This python script runs a comparison of several machine learning models on a dataset and outputs the accuracy of the model, the time employed for training and the CO2 emissions generated by the process. CO2 emissions are calculated using CodeCarbon.
An example of the measures obtained for the included datasets can be seen on the output file.
The program has been tested on Ubuntu 20.04 with Python 3.8. Necessary system packages:
python3.8-tk (GUI for matplotlib graphs)
stress (simulated stress conditions for CPU tests)

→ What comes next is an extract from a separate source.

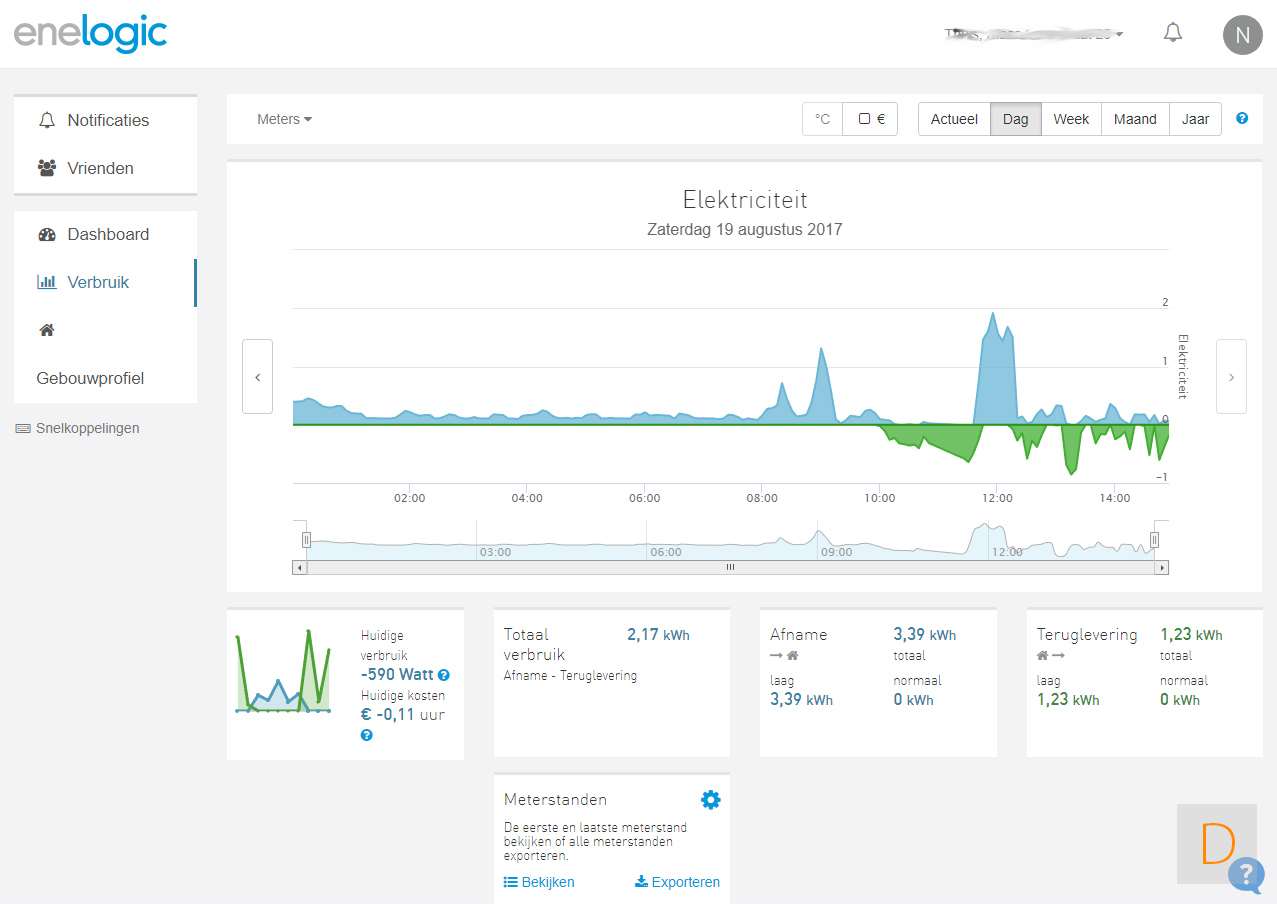Click help icon next to -590 Watt
1277x904 pixels.
point(444,675)
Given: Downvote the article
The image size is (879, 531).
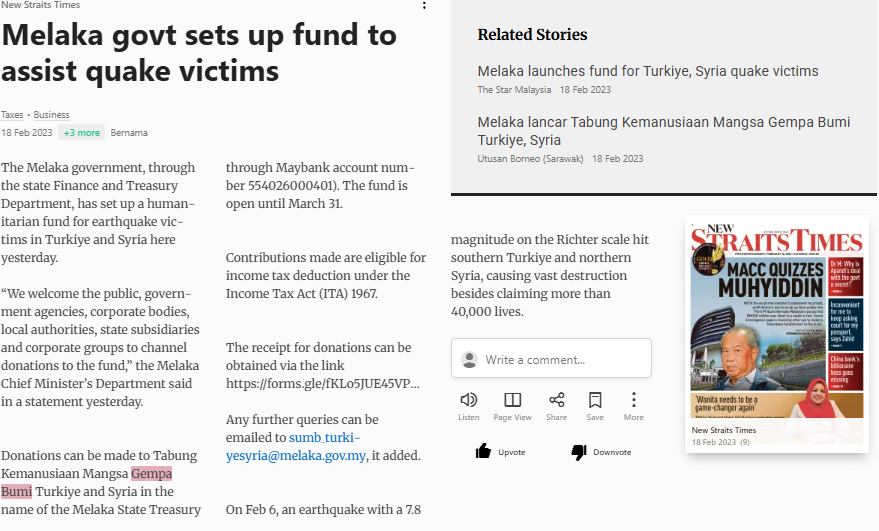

- Clone repository and change directory to the created folder
- Create virtual environment for managing dependencies
python3 -m venv venv
- Activate the environment
source venv/bin/activate
- Install packages with PIP
pip install -r requirements.txt
- Install the MLCost package in editable mode (to make changes)
pip install -e .
Run the program without any options to use the default Iris dataset.
There are several larger datasets available for testing in the data folder:
- To run the program with a specific dataset, use the
-d
option. - To specify a separate file with the test data, use the
-t
option. - If the dataset uses a different format from a standard comma-separated values, use the
-s
to specify the separator.
mlcost measure -d data/adult/adult.data -t data/adult/adult.test -s ", "
mlcost measure -d data/hepatitis/hepatitis.data